Elam graduate wins 2016 Walters Prize

03 October 2016
Shannon-te-Ao
Shannon Te Ao, Two shoots that stretch far out (video still) 2013–14, HD video, single-channel, 13:22min, colour, stereo sound, courtesy of the artist and Robert Heald Gallery, Wellington.

Artist Shannon Te Ao (Ngāti Tūwharetoa) has won the New Zealand’s largest contemporary art prize worth $50,000, with work described by the judge as ‘intriguing and moving’.

Shannon was awarded the prize for his pieces entitled  Two shoots that stretch far out, 2013–14, a single-channel, HD video work and Okea ururoatia (never say die), 2016, living plants, furniture and lights.

The artist, who has a Bachelor of Fine Arts with First Class Honours from Elam School of Fine Arts, joins an impressive list of University of Auckland staff and alumni who have previously won the prestigious award, including Luke Willis Thompson (2014), Kate Newby (2012), Dan Arps (2010), Peter Robinson (2008), et al. (2004) and Yvonne Todd (2002).

Doryun Chong, the Deputy Director of Hong Kong’s M+ museum, was this year’s international judge. He selected Shannon’s piece from a shortlist of works by four artists including Senior Lecturer Joyce Campbell from Elam, alumna Lisa Reihana, and Nathan Pohio.

Two shoots that stretch far out, 2013–14 (video still), was a single-channel video installation featuring the artist telling a traditional waiata (song) to a menagerie of animals, including geese, a swan, rabbit, chicken, a wallaby and a donkey. The work was first exhibited at the 2014 Sydney Biennale.

The waiata in the work is a woman’s lament of personal loss transformed into a poetic and ambiguous yearning. The title of the work is drawn from a whakatauki (proverb), standing as an analogy for relationships that are potentially flawed and growing distant. The whakatauki is also used to describe people's search for their own sense of belonging.

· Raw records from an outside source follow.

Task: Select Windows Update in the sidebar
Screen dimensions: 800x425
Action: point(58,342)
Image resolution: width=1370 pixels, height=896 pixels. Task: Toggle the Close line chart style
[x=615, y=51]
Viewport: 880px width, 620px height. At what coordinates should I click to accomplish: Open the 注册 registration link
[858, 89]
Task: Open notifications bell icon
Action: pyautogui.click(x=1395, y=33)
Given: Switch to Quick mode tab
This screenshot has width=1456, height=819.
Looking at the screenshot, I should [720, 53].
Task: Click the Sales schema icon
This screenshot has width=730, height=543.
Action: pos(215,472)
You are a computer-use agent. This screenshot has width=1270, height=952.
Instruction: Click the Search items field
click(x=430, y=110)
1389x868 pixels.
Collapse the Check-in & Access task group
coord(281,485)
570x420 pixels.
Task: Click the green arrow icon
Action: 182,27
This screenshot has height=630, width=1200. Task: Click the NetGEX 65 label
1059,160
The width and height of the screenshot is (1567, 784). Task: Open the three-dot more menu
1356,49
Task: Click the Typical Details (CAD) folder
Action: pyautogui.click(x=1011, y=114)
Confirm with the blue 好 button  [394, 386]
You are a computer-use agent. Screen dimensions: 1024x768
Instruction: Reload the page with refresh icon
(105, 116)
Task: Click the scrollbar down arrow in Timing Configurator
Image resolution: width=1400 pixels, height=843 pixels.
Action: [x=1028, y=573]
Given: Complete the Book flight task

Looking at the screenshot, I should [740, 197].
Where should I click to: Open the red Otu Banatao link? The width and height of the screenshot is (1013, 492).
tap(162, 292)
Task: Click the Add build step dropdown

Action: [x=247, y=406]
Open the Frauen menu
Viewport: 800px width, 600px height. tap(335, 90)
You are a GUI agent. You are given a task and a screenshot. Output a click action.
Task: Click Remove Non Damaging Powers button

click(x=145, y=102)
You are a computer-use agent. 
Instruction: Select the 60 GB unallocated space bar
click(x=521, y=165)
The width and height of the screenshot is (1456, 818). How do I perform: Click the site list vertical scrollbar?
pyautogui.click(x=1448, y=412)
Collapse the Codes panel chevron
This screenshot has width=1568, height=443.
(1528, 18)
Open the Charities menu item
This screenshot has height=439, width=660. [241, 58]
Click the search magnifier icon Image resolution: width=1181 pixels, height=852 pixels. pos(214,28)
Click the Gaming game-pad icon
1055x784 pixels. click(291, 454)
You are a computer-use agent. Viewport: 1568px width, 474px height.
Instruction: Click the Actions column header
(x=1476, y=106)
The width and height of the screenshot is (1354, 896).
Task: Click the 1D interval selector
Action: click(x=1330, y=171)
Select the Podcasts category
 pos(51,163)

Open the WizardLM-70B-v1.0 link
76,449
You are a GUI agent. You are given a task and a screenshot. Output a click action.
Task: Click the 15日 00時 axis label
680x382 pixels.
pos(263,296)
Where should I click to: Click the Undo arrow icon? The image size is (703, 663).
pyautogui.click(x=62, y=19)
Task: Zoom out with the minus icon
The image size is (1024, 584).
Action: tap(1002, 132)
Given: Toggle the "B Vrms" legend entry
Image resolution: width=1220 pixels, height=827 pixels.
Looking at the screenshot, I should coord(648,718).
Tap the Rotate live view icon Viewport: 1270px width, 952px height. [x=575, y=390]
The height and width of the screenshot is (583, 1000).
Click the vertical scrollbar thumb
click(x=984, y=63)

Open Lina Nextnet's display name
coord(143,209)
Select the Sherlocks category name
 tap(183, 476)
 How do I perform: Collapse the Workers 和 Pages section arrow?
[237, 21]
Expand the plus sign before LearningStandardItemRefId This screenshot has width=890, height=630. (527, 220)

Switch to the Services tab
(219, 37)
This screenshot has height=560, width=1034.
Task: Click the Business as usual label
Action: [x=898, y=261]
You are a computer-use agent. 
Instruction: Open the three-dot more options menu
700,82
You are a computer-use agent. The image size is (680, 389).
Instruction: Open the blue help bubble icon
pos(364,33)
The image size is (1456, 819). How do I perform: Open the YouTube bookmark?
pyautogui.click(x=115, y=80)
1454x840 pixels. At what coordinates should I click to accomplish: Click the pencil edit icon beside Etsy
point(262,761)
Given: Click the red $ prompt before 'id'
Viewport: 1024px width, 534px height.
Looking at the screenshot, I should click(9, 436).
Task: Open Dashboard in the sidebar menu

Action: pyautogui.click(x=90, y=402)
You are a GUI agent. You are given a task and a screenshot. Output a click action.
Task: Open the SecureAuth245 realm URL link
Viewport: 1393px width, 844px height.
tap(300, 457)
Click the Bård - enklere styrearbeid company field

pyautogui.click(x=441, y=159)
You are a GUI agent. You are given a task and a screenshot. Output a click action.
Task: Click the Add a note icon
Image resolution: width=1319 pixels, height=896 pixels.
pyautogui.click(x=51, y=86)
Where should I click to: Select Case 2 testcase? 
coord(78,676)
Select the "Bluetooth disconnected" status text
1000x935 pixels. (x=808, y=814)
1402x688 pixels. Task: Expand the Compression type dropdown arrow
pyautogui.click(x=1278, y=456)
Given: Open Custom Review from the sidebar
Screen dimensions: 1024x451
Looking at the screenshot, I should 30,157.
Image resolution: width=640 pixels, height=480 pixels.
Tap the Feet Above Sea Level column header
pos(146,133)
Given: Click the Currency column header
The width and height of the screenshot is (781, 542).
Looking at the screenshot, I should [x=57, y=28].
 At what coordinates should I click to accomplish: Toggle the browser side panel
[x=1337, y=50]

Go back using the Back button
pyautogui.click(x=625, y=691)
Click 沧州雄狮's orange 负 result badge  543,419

Shannon’s video traces the difficulty of meaningful connection with another being and promotes the continued use and relevance of traditional whakatauki/waiata as a means of processing and understanding the challenges of the present.

Chong says he was ‘intrigued, touched, and moved by Shannon’s art.’ ‘I would like to thank Shannon for helping me remember that a powerful work of art is sometimes created by an elegant formula of a simple gesture and repetitions. It is my distinct pleasure and privilege to announce him as the winner of the Walters Prize,’ says Chong.

The Walters Prize is awarded for an outstanding work of contemporary New Zealand art produced and exhibited in the past two years. The Prize was initiated to help create a greater understanding of contemporary art in New Zealand and to make contemporary art a more widely recognised, debated and prominent feature of the country’s cultural life.